Defendant KFH argues that the seventh cause of action for medical negligence must be dismissed because the Court lacks subject matter jurisdiction over this claim. Mot. at 10. Specifically, Defendant argues that the claim against Defendant Laurenson "does not arise out of the same facts, events or transactions as the employment related claims." Mot. at 10. Plaintiff notes that "she is not opposed to moving the medical malpractice claim to the State Court." Opp. at 1. Of course, given the procedural posture of this motion to dismiss, a dismissal would not "mov[e] the medical malpractice claim to the State Court," but, rather, would remove it from the present lawsuit.

28 U.S.C. § 1367(a) provides that, "in any civil action of which the district courts have original jurisdiction, the district courts shall have supplemental jurisdiction over all other claims that are so related to claims in the action within such original jurisdiction that they form part of the same case or controversy under Article III of the United States Constitution." 28 U.S.C. § 1367(a). In other words, a Court may exercise supplemental jurisdiction over a state law claim, provided that it forms "part of the same case or controversy" as the federal law claims. Id.

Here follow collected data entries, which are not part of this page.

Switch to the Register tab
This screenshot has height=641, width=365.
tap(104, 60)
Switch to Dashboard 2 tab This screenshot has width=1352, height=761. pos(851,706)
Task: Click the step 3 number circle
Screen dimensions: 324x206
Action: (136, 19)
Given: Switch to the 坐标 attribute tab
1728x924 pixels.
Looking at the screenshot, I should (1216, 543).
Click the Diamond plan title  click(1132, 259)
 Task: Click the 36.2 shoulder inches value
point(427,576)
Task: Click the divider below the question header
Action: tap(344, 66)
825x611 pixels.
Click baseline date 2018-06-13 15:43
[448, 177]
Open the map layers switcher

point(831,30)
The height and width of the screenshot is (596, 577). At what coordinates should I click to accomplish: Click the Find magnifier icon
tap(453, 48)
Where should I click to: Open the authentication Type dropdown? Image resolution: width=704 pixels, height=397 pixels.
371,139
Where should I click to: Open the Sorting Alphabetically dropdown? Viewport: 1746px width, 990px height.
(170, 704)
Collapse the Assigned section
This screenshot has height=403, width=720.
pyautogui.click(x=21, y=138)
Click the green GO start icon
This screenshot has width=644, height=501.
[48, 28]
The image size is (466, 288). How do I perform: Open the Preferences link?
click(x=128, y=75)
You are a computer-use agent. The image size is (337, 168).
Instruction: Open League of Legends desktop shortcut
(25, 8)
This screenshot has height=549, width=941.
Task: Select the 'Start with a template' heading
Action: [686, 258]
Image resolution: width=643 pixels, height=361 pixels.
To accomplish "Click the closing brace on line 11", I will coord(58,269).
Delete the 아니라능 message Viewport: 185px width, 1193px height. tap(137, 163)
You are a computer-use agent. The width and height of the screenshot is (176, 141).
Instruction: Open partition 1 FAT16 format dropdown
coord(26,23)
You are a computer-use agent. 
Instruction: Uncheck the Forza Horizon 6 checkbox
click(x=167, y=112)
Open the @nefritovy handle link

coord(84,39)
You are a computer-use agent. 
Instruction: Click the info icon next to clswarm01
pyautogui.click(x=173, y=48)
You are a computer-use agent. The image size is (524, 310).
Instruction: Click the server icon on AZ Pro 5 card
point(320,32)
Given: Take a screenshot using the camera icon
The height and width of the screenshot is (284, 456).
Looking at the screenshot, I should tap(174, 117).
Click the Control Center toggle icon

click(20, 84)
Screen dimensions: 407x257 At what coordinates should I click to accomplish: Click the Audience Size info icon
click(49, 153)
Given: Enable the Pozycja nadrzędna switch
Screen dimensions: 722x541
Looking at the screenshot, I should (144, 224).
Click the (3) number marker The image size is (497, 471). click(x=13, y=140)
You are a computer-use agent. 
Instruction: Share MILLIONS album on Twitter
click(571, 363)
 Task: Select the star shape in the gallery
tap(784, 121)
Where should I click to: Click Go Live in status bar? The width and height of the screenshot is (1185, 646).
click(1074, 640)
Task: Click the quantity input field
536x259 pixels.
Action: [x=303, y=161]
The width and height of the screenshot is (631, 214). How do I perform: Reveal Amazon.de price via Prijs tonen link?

As noted by Defendant KFH — and as Plaintiff appears to concede — the medical negligence claim against Defendant Laurenson arises from an entirely separate set of facts than Plaintiff's employment-based claims. The sole connecting fact — which Defendant disputes but must be accepted as true at this stage in the litigation — is that Defendant KFH employed Defendant Laurenson. FAC ¶ 44. Even so, the connection between Plaintiff's employment-based claims and her medical negligence claim is far too attenuated to support the exercise of supplemental jurisdiction under 28 U.S.C. § 1367(a). As Plaintiff's seventh cause of action is not "part of the same case or controversy" as Plaintiff's federal law claims, Defendant's motion to dismiss for lack of subject matter jurisdiction is granted. See U.S. ex rel. Giles v. Sardie, 191 F.Supp.2d 1117, 1121 (C.D. Cal. 2000) (noting that "dismissal of a complaint for lack of subject matter jurisdiction is without prejudice and the plaintiff may still seek relief in another forum") (emphasis in original).

III. ORDER

For the reasons set forth above, Defendant's Motion to Dismiss is DENIED with regard to Plaintiff's first, fourth, fifth and sixth causes of action, GRANTED WITH LEAVE TO AMEND with regard to Plaintiff's second and third causes of action, and GRANTED WITHOUT PREJUDICE with regard to Plaintiff's seventh cause of action. If Plaintiff chooses to file an amended complaint, she must do so within 20 days of this order. Defendants' responsive pleading must be filed within 20 days thereafter. If Plaintiff chooses not to file an amended complaint, the case will proceed consistent with this order.

IT IS SO ORDERED.

FootNotes


1. This motion was determined to be suitable for decision without oral argument. E.D. Cal. L.R. 230(g). The hearing was scheduled for May 20, 2015.